Maybe there is something you are not getting, or have
not noticed, so let me refresh your memory and perhaps
fill in the blanks for you. I first met Guy Savoy in
1980, when he was part of a band of up and coming kid
chefs, among them Alain Dutournier and Joel Robuchon.
It was a muddled time of nouvelle cuisine, with chefs
opening restaurants on the knowledge of 10 dishes, and
you could pretty much predict you would eat the same
food all over. But it was clear then that chefs such
as Savoy, Dutournier, and Robuchon were not one-season
wonders, but were here to stay.
Back then, Guy worked in a tiny kitchen in a small
restaurant that bore his name, on the Rue Duret in the
16th arrondissement. He had one, maybe two assistants,
and quickly became known for a style of cooking that
was light, aesthetically appealing, and fashioned from
the ingredients he loved the best. He quickly received
his first merited Michelin star. Most of all, he was
famed for his signature green color, his astute use
of fresh herbs and dishes filled with an avalanche of
vegetables. Today that may not sound like much, but
remember, those were the days of single slices of kiwi
and crazy salads of foie gras and green beans. Vegetables
were still considered garnishes back then, not worthy
of the star billing that Savoy was already giving them.
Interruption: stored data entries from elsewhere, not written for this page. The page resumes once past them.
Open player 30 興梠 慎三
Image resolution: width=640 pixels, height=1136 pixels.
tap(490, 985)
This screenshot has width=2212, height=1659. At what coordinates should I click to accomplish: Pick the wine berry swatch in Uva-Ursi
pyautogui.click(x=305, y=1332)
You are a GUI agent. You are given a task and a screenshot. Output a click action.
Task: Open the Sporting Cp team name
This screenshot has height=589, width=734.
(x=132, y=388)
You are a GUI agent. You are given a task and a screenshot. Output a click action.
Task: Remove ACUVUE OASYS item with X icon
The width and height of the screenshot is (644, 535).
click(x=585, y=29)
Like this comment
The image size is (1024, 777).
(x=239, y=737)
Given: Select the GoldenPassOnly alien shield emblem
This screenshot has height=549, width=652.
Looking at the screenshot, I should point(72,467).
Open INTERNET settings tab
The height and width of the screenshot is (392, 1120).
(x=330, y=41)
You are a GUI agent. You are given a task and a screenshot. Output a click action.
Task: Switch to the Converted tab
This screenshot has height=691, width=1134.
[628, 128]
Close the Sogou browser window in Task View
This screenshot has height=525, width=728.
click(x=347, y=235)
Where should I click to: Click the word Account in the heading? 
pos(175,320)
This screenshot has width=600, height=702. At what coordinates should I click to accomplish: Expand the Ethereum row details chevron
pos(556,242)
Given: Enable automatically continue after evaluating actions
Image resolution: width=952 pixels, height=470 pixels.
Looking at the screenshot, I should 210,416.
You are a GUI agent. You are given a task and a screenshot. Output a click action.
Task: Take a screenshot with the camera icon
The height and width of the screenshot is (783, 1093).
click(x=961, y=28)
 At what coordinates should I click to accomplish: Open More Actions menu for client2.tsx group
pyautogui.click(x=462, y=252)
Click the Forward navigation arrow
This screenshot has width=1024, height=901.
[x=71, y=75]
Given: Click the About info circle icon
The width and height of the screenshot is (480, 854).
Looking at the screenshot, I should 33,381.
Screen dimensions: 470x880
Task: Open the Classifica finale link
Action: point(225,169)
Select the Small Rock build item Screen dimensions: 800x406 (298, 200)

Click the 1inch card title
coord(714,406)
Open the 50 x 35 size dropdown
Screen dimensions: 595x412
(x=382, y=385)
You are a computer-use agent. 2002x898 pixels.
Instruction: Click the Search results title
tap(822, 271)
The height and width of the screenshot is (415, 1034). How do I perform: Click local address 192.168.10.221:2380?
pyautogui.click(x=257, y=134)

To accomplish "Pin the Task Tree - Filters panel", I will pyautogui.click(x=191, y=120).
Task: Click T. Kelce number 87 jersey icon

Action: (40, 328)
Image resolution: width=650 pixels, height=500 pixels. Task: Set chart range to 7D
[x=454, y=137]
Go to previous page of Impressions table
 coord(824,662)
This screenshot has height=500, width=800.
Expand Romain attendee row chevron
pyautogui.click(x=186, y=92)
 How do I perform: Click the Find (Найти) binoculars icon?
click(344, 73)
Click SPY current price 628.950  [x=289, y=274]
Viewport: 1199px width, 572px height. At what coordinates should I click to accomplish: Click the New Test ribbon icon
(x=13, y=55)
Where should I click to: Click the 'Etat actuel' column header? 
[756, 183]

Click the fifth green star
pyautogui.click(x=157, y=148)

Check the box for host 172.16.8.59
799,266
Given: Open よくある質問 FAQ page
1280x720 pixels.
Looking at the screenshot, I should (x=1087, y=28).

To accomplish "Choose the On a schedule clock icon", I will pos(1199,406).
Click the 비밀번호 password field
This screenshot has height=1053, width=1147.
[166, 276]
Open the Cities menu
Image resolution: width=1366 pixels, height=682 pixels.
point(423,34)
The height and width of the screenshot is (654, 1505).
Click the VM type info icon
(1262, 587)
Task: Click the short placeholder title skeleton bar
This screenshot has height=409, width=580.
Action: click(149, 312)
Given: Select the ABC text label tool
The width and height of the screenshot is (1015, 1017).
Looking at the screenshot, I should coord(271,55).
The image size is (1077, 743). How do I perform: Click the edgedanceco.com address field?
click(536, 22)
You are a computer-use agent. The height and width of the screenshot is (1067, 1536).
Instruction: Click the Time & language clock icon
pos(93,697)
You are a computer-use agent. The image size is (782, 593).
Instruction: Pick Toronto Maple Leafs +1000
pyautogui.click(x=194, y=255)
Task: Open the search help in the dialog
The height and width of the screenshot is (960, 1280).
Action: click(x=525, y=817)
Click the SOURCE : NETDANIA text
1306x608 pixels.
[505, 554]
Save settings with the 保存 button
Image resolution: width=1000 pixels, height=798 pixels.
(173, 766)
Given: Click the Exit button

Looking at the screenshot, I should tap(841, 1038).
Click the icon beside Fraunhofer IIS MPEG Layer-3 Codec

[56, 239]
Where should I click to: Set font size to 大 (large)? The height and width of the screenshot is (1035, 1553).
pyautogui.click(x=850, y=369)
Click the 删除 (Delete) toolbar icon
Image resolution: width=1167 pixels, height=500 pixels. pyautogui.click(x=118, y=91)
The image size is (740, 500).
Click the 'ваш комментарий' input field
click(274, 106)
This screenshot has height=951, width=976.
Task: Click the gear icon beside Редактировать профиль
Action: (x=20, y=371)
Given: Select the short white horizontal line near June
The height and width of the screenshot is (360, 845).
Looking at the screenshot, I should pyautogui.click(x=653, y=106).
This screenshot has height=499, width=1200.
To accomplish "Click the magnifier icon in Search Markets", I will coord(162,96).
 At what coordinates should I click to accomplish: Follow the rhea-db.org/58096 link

In 1987, when Gilbert and Maguy le Coze closed their
famed Le Bernardin to devote themselves to their New
York restaurant of the same name, Guy happily took over
the large and spacious dining room near the Arc de Triomphe,
on Rue Troyon. Here, he continued to grow and grow and
grow, and astonish us with truly original and unusual
modern fare. Many of his signature dishes can still
be found there today: Such as his brilliant oysters
en nage glacée, cooked in their own juices and
turned into a soothing jelly. Or the incomparable artichoke
soup, laced with fresh black truffles and perfect slim
slices of Parmesan, a soup that is ever fragrant, satisfying,
and memorable. And no cook has ever served lentils so
well: Savoy cleverly pairs those earthy, peppery, flinty
little beans with the fresh French black truffle, truly
the earth tasting like the earth and giving of itself.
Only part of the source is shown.